Travel website TripAdvisor plunged after its third-quarter revenue fell short of analyst estimates. Booking service Priceline Group had a better-than-expected quarter, but its forecasts for the current quarter disappointed Wall Street. Analysts said the company is spending a lot of money on advertising, but that may pay off with increased market share. TripAdvisor sank $9.18, or 23.2 percent, to a five-year low of $30.35 while Priceline lost $257.28, or 13.5 percent, to $1,645.72. Expedia shed $3.37, or 2.7 percent, to $119.61.

However Royal Caribbean Cruises jumped $3.89, or 3.1 percent, to $129.23 after it had a strong quarter even though its business was disrupted by three major hurricanes.

Drugmaker Mallinckrodt plunged after it said sales of its costly HP Acthar gel have been hurt because fewer prescriptions are being filled. It said revenue from the drug will decline in the fourth quarter. The company also reported weaker sales of generic drugs. Already trading at all-time lows, the stock dropped $11.07, or 35.5 percent, to $20.11.

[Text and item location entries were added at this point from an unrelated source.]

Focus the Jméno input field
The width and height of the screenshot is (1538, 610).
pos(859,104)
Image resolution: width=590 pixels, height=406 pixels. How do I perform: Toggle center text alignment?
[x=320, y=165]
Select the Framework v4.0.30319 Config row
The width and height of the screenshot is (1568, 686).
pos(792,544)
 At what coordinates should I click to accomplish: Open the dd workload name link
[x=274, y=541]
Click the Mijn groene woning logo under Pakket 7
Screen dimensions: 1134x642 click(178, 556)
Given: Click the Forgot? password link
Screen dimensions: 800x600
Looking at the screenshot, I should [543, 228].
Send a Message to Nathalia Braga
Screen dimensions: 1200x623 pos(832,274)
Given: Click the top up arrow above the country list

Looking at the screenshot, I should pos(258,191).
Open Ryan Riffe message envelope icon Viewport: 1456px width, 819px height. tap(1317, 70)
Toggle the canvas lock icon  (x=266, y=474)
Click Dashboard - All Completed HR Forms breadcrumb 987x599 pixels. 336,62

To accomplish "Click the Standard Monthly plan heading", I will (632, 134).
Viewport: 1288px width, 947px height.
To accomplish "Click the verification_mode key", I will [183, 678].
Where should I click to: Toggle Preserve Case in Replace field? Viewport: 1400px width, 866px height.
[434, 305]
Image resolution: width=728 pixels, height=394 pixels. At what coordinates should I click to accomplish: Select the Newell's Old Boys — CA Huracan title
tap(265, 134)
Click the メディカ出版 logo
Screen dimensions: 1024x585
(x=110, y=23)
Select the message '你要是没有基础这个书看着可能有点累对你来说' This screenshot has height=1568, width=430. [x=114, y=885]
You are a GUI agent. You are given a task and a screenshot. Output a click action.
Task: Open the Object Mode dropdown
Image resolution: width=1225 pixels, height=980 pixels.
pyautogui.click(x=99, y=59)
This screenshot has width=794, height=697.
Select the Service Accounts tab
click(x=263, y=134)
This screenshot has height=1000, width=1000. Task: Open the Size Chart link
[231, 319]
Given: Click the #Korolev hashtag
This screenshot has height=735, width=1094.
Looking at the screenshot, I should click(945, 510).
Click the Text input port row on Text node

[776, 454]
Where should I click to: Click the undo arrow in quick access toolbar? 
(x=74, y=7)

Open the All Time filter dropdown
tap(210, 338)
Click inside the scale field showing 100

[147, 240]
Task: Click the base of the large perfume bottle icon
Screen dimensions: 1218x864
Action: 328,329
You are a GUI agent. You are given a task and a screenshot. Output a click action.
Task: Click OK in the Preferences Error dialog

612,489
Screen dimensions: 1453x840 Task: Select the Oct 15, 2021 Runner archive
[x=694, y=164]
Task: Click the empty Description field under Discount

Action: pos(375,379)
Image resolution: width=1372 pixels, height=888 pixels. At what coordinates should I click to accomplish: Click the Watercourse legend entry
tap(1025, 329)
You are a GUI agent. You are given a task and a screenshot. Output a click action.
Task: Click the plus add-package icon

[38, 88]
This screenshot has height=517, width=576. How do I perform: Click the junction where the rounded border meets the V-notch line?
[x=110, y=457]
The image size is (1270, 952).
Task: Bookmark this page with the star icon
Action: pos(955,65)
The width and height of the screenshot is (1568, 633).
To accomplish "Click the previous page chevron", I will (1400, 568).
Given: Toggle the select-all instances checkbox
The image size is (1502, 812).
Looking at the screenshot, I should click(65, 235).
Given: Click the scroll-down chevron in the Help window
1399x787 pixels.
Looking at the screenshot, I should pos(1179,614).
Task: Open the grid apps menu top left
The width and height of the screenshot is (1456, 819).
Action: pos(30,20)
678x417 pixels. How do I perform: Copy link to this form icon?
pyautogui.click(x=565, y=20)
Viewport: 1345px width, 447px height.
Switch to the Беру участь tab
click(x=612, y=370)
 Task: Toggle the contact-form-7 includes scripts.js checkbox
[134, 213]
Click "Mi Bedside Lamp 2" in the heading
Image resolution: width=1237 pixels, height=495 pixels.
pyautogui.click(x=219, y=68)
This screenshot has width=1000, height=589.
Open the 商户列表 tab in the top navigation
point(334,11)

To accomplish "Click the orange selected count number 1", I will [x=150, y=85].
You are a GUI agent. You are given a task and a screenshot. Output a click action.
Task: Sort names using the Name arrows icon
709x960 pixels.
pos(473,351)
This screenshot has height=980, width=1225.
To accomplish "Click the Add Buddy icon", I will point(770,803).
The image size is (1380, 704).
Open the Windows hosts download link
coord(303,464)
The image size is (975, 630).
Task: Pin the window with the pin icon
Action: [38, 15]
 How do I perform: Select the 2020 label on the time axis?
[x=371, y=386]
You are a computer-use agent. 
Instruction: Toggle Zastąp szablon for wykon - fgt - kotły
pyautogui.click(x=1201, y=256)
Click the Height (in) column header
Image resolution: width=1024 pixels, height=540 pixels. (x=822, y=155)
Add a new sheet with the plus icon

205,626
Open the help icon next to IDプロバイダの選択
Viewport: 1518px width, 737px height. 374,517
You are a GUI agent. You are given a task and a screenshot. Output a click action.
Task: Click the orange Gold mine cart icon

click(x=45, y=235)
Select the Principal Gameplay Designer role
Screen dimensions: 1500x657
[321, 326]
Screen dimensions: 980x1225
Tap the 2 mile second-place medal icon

Benchmark U.S. crude fell 15 cents to $57.20 a barrel in New York. Brent crude, used to price international oils, dipped 58 cents to $63.69 a barrel in London. Oil prices rose about 3 percent Monday and hit two-year highs after a wave of arrests of princes and other officials in Saudi Arabia. Investors wondered if the upheaval could affect oil supplies and prices.

Wholesale gasoline lost 1 cent to $1.82 a gallon. Heating oil fell 2 cents to $1.92 a gallon. Natural gas rose 2 cents to $3.15 per 1,000 cubic feet.

Gold lost $5.80 to $1,275.80 an ounce. Silver fell 30 cents to $16.94 an ounce. Copper declined 7 cents to $3.09 a pound.

The dollar rose to 113.87 yen from 113.77 yen. The euro fell to $1.1589 from $1.1606.

European stocks fell. The British FTSE 100 and the German DAX each shed 0.7 percent. The CAC 40 in France lost 0.5 percent. Tokyo’s Nikkei 225 jumped 1.7 percent and Hong Kong’s Hang Seng advanced 1.3 percent. In Seoul, the Kospi lost 0.2 percent.